17 viaducts totalling 8.4 km have been built here. The viaducts include Cordel de Sax (1,498 m), Salitre-Vinalopó (1,481 m), the viaduct over the Rey irrigation channel (1,394 m) and the viaduct over La Encina-Alicante railway (1,260 m).
Amongst other notable infrastructures, there are four tunnels which are 5.4 km long in total. The longest is Las Barrancadas (2.8 km).
The new high-speed train station in Villena favours high-speed access to the inland regions of the province of Alicante and the Murcia plateau.
The station is situated 6 km south of Villena and 2.5 km west of the A-31 motorway. It has two platforms and a surface area of 4,526 m2.
Integral sustainability criteria will be used in the design, construction and management.
- Service information
Villena High-Speed Station
- Villena High-Speed station location
GPS coordinates: 38.634631-0.900879
The end of the section is made up of accesses to Alicante, which is the only construction work in an urban area along the entire Albacete-Alicante line.

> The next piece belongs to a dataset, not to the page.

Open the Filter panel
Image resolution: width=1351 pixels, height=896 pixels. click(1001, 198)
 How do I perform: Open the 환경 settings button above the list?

The high-speed line has notably transformed the entire Alicante Railway Network, as Iberian gauge facilities and services have also been improved.
The trains enter the city of Alicante underground for 2 km approximately, with three tracks, two in international gauge and the other one in mixed gauge.Then the tracks come to the surface in a new area in the northern part of the station, with six tracks and three platforms (four in UIC international gauge and two in Iberian gauge).
The remodelling of the Alicante Railway Network was decided by means of an agreement, signed on 7 May, 2003, by the Ministry of Development, the Generalitat Valenciana, Alicante City Council, and the public bodies, then called RENFE and GIF.
The works to adapt Alicante station to high-speed rail are financed by Sociedad Alta Velocidad Alicante Nodo de Transportes (Avant), made up by the Ministry of Development, through Adif and Renfe Operadora, the Generalitat Valenciana and Alicante City Council.
As part of the environmental policy of the public company, a new high-speed bypass of about four kilometres has been built to safeguard the Salobralejo Lagoon (classified as a SCI), in the area of El Villar de Chinchilla.
In addition, ecological counterweights have been installed on the overhead lines for the first time on a high-speed route. The counterweights are made of compacted iron and steel waste, as opposed to conventional metal. Some of the advantages, as well as lower manufacturing costs, include an eco-friendly composition and manufacturing process, as they do not emit greenhouse gases, they resist environmental degradation and do not generate waste on the Earth's surface.